- [Complete the following]
- 1) Rewrite the passage of the excerpt on postwar British musicals that begins with the words "In their fulsome" and ends with "and musical comedy.", replacing "reviewers" with "critics".
- 2) In the excerpt on postwar British musicals, which two American musicals made a stunning impact in London in 1947?
- 3) Continue the excerpt on postwar British musicals from its final sentence.
** start Excerpt **
MUSICALS AND SOCIAL CHANGE

Robert Gordon

1.1 BRITISH THEATRE AND SOCIETY AFTER THE SECOND WORLD WAR

In 1950 Britain was an exhausted nation. Having stood alone in 1940 against the might of German military forces, Britain had, seemingly against all the odds, survived the nightly terrors of the Blitz to achieve, with the help of the Allies, a remarkable victory over the Nazis in the Second World War.1 Military triumph, however, was accompanied by what appeared to be economic defeat: the enormous cost of a six-year war had utterly depleted Britain’s financial reserves and the country was by 1950 not only bankrupt but being forced to dismantle the largest Empire since that of the Romans.2 British people were psychologically confronting the loss of their reputation as the twentieth century’s most powerful and influential nation,3 a loss that on a personal level would undermine the confident mentality that had promoted the innate sense of superiority manifest in the imperial project from the mid-eighteenth century onwards.4
The rationing of food and ‘luxury’ goods introduced during the war continued until 1954. Britain had in 1939 entered an age of austerity for possibly the first time in its history.5 Obviously popular culture was profoundly affected by the great transformation in the nation’s fortunes, and this can clearly be seen in the changes in the form and style of British musicals that occurred between 1945 and 1954. The stunning impact of both Oklahoma! (Theatre Royal, Drury Lane) and Annie Get Your Gun (Coliseum) in 1947 led to the transfer of a succession of Broadway hits in the 1950s and 1960s. Obviously London’s war-weary West End could not compete with the ebullience of Broadway theatre in originating and popularizing a certain type of musical.
In their fulsome laudation of these two colourful and rumbustious American musicals, reviewers unfortunately promoted a corresponding view that British musicals were genteel and old-fashioned, clinging to pre-war manners and ideals and attempting to compensate in charm for their lack of energy. American male dancers appeared virile and strong; their British counterparts seemed by comparison effete and effeminate.6 Although the most popular British musicals in fact ran longer in the West End than most of the Broadway shows,7 British producers and writers lacked the imagination and drive to create English equivalents to the American blockbusters and continued instead to exploit pre-war conventions of operetta and musical comedy.
** end Excerpt **
** start Entries **
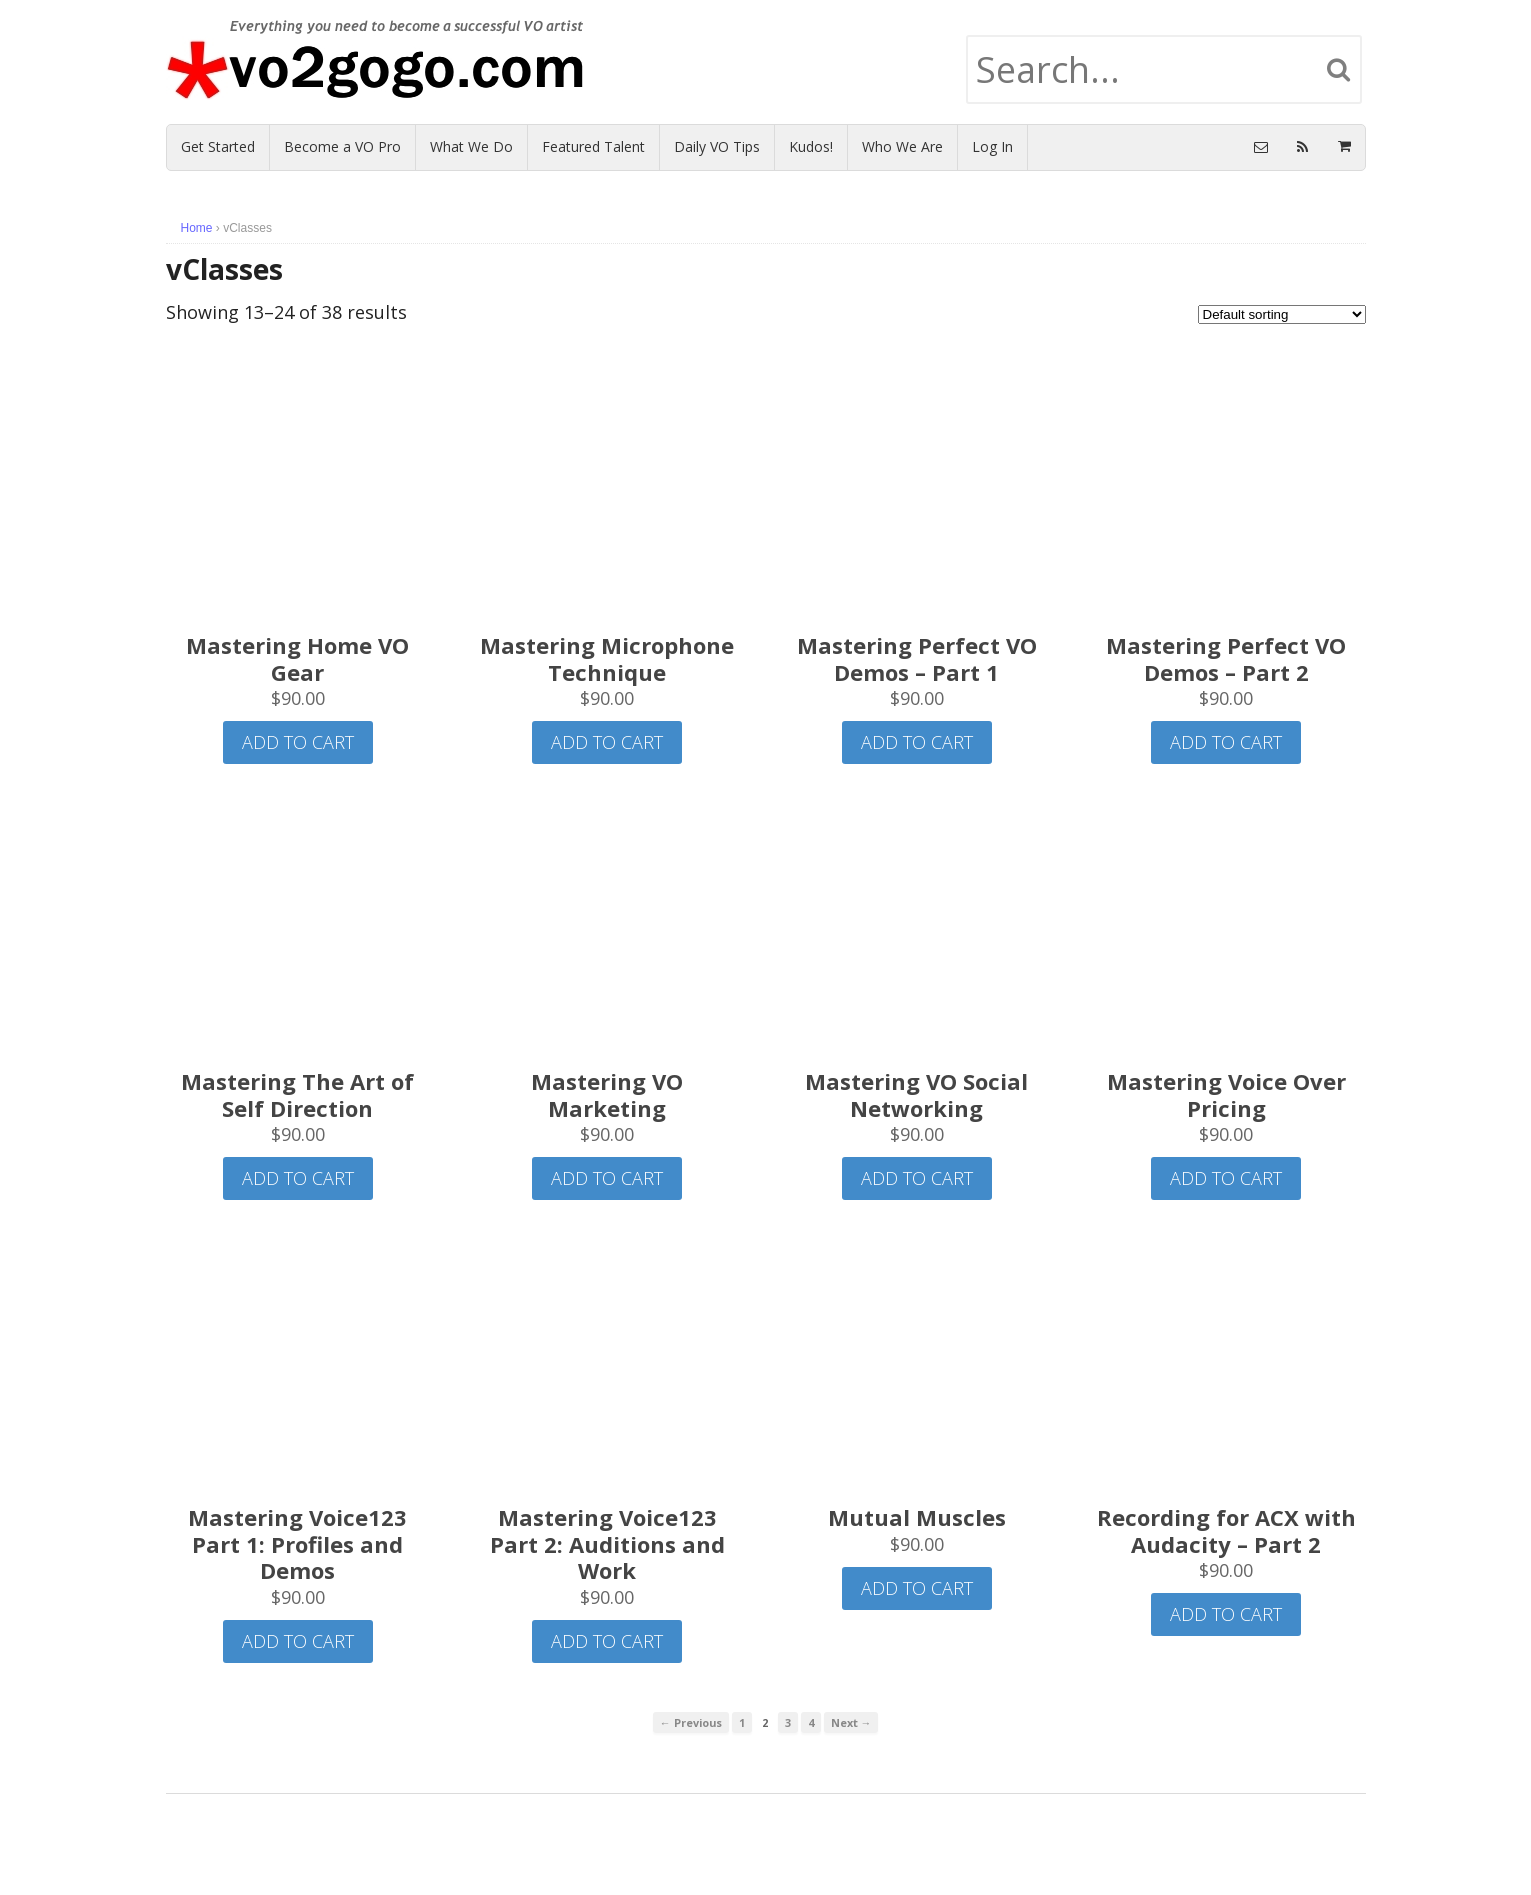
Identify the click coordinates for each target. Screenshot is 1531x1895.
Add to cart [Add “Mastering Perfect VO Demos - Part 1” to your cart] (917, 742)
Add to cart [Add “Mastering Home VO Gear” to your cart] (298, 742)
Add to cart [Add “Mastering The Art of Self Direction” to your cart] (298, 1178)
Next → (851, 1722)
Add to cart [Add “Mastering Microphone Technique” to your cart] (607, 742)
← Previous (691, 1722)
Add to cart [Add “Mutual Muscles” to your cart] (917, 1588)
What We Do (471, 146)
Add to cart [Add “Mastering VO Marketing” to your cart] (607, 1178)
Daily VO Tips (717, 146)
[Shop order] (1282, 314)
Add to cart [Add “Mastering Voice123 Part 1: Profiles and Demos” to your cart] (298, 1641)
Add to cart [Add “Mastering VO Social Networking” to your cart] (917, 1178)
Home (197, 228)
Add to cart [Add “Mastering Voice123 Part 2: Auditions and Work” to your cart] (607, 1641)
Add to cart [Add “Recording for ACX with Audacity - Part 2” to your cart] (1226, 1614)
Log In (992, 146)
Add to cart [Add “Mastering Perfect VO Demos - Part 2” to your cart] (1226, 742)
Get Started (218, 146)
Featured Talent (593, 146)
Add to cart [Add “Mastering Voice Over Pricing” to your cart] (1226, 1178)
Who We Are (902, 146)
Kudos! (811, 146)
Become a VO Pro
** end Entries **
- [Responses to the exercise]
- 1)
In their fulsome laudation of these two colourful and rumbustious American musicals, critics unfortunately promoted a corresponding view that British musicals were genteel and old-fashioned, clinging to pre-war manners and ideals and attempting to compensate in charm for their lack of energy. American male dancers appeared virile and strong; their British counterparts seemed by comparison effete and effeminate.6 Although the most popular British musicals in fact ran longer in the West End than most of the Broadway shows,7 British producers and writers lacked the imagination and drive to create English equivalents to the American blockbusters and continued instead to exploit pre-war conventions of operetta and musical comedy.

- 2) Oklahoma! and Annie Get Your Gun.

- 3)
Paradoxically, the form of the Broadway musical was eventually challenged by a very different type of English musical, but this form only served to enhance the myth that British musicals were second-rate entertainments born of an inspired amateurism and dedicated to nostalgic recreations of Edwardian grandeur or naive celebrations of community spirit, while Broadway shows were, by contrast, well crafted, inventively choreographed and vividly designed affirmations of the American dream. It is a truism that popular culture involves a spontaneous response to and projection of the common-sense expectations, tensions and contradictions that constitute the individual’s social experience. In challenging the notion that British musicals were inferior, one must ask why they held greater appeal than their more critically valued American counterparts in order to comprehend how they reflected the society and expressed the culture that produced them.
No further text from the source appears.